Video Game Culture and Play

Despite the parameters we put in place at home, and despite the archaic primary school they go to with less technology than my grandparents' house, video games are a vibrant and significant part of our children's culture and mindset in every aspect of their lives.

As a video games designer and father of three I have an inherent interest in the perceived effects that playing video games can have on my kids.

Public interest, and therefore much of the research done in this area, tends to focus on the effects of playing violent video games; on whether one can spend too much time on screens or the idea that playing certain types of games can improve motor skills and brain function.

My interest however has been in how the video games they love to play are being translated into both their physical play and they way in which they communicate.

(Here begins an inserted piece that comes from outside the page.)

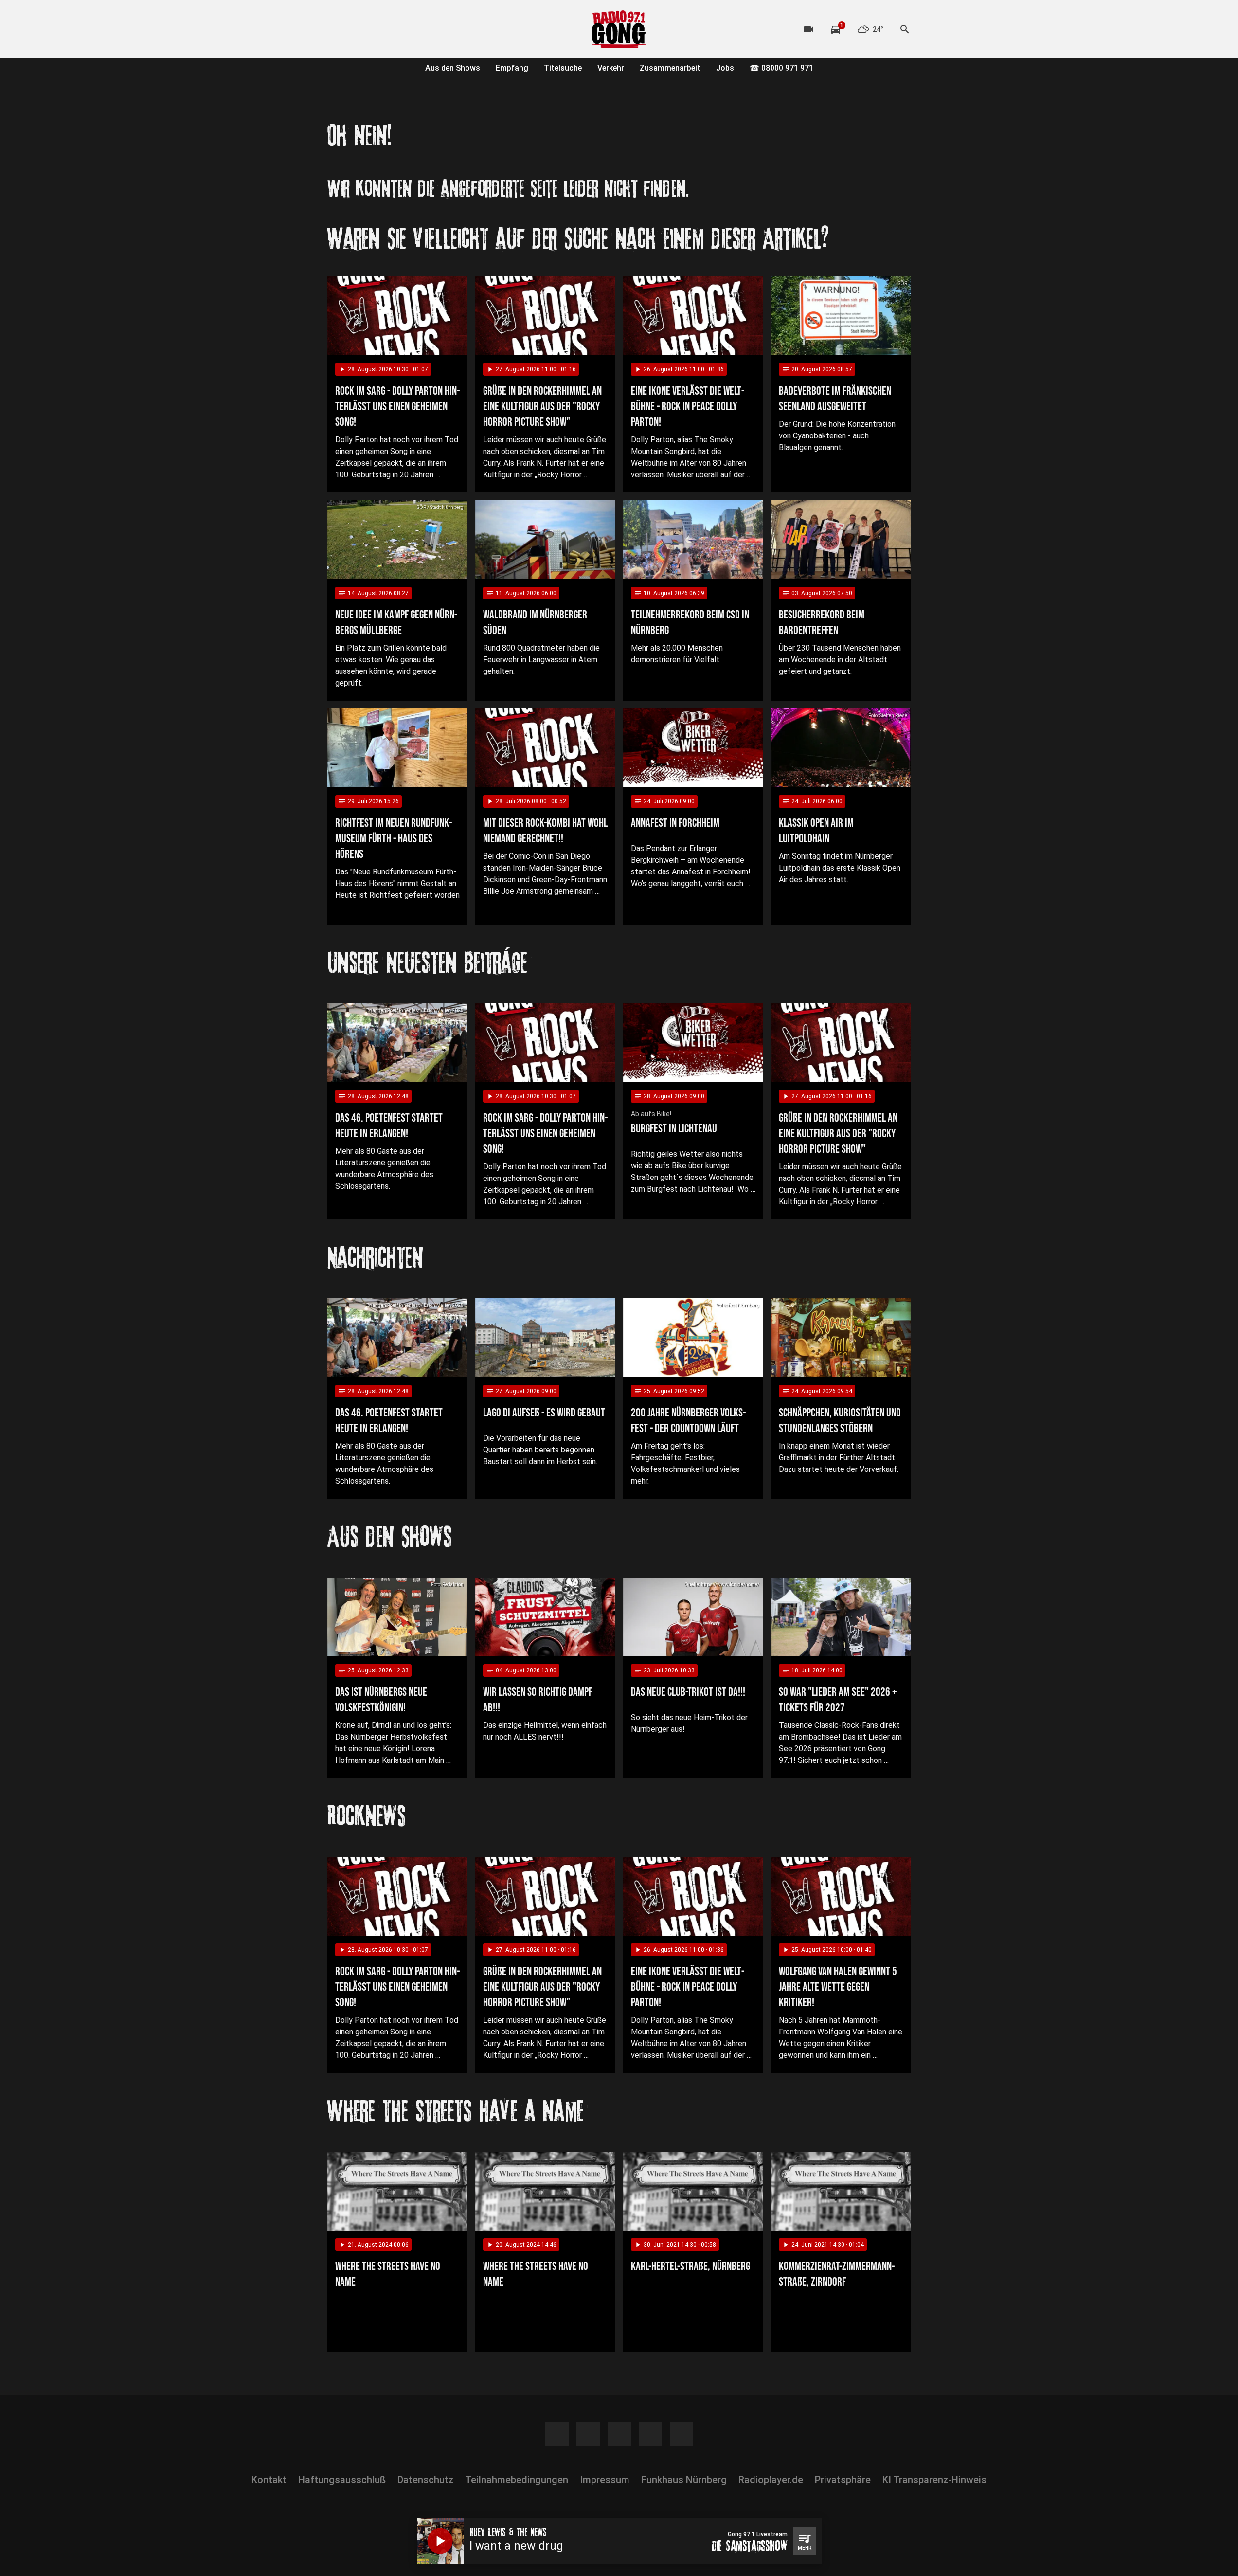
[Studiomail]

Despite the parameters we put in place at home, and despite the archaic primary school they go to with less technology than my grandparents' house, video games are a vibrant and significant part of our children's culture and mindset in every aspect of their lives.

There are benefits for children in playing games where proficiency in different tasks is simply how you progress - a reward in and of itself. But in a broader sense, gaming can help development, thinking and reasoning in far-reaching ways. In particular I have been taken by the developments in my children's skills in communicating, creating, and collaborating in their physical play.

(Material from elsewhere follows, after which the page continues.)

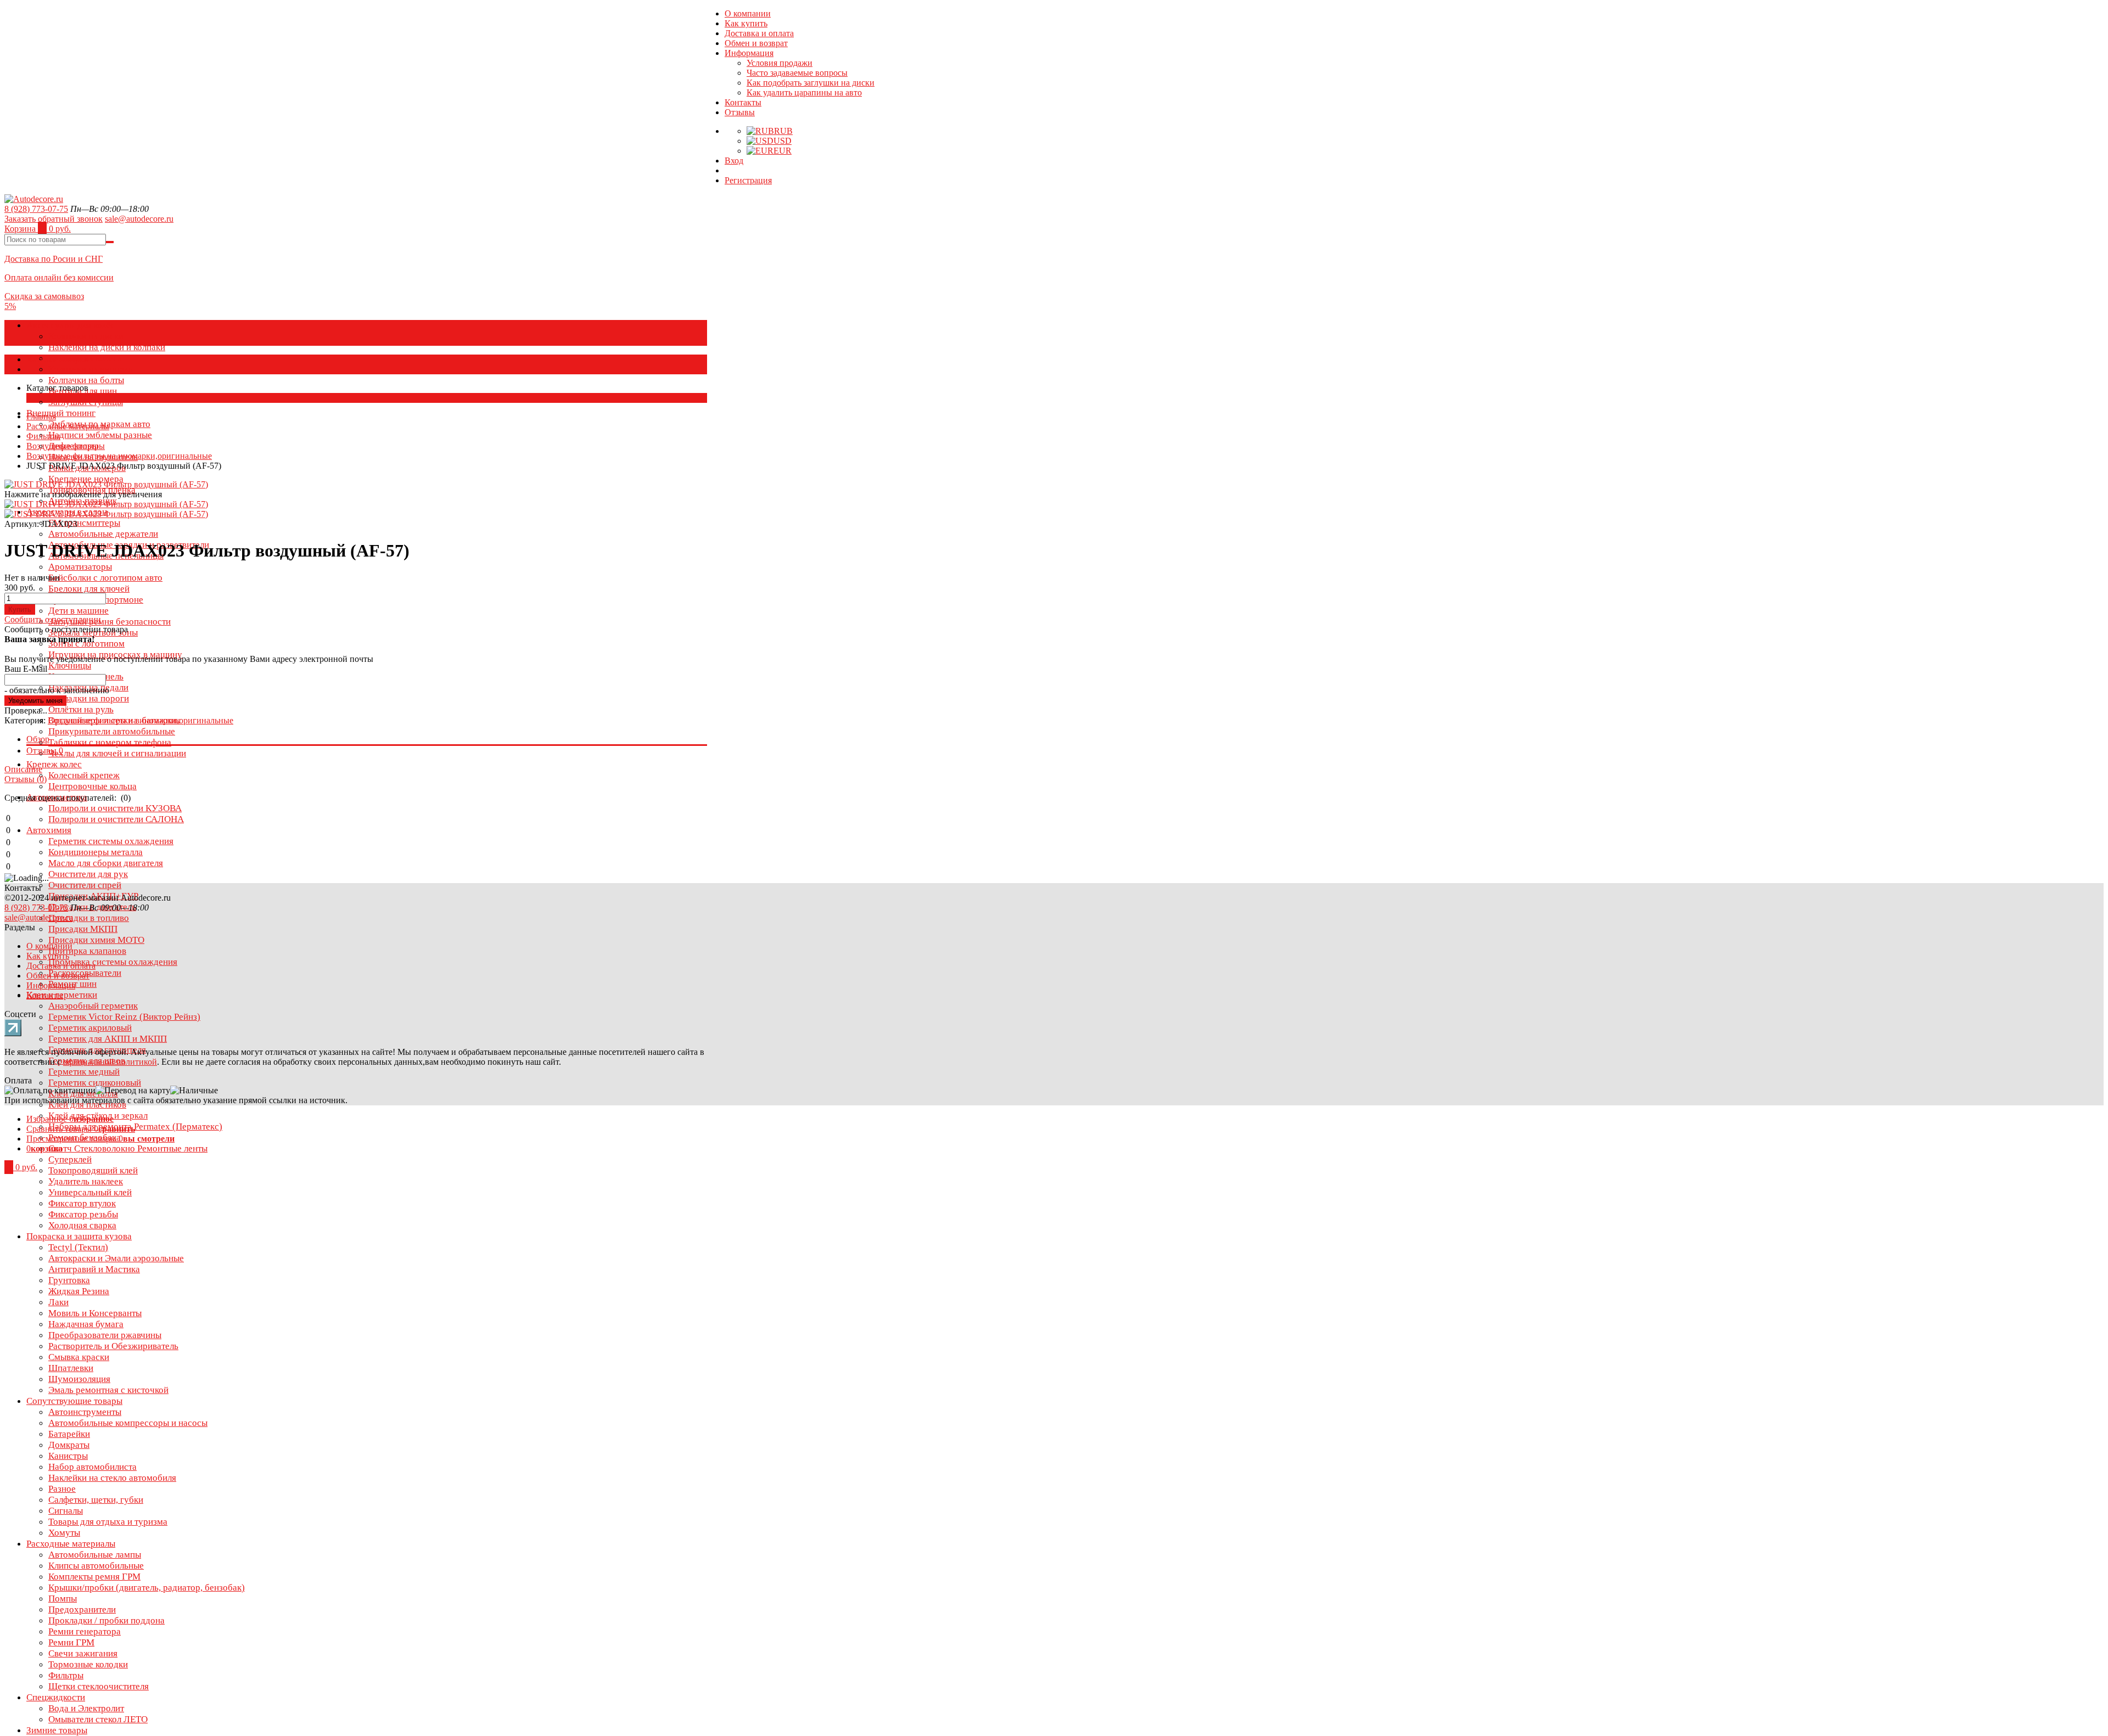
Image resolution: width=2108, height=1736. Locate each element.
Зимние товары (56, 1730)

Both my sons love to play Minecraft, an open world game that lets players create and play through their own worlds. But recently, they've taken it offline, as it were. They've gathered all the blocks in the house - from the wooden blocks they played with as infants and Lego, to both ours and our neighbours' Jenga sest, and began to create their own worlds on the living room floor.

This engagement is more than the play encouraged by building toys such as Lego and Meccano, in which creation of discrete items is often the aim in itself. Minecraft has created a language of play for them, in which they make the world, its rules, and anything is possible.

Every day now, on the floor of our living room, environments are created, objectives are agreed and Lego men find themselves down holes, being chased by monsters, and playing out the story the boys are co-creating as they go. As in a video game, characters 're-spawn' if they find an unfortunate end and so the story continues. There are less negative outcomes, but instead developments in the story encouraged by the open-ended nature of Minecraft.

They even incorporate the use of dice to help determine outcomes. The 'chance' aspect of the roll of the die not only helps to resolve potential conflict between my children's ideas of how something should be played out but it also provides a sense of drama by not knowing which way the story will go - again something they have learned can be hugely entertaining from playing video games.

These observations resonate with more and more initiatives popping up in children's public and educational spaces. Playgrounds without fixed equipment such as slides and without rules are being trialled in Wales and New Zealand. I'll never think of Jenga the same way again.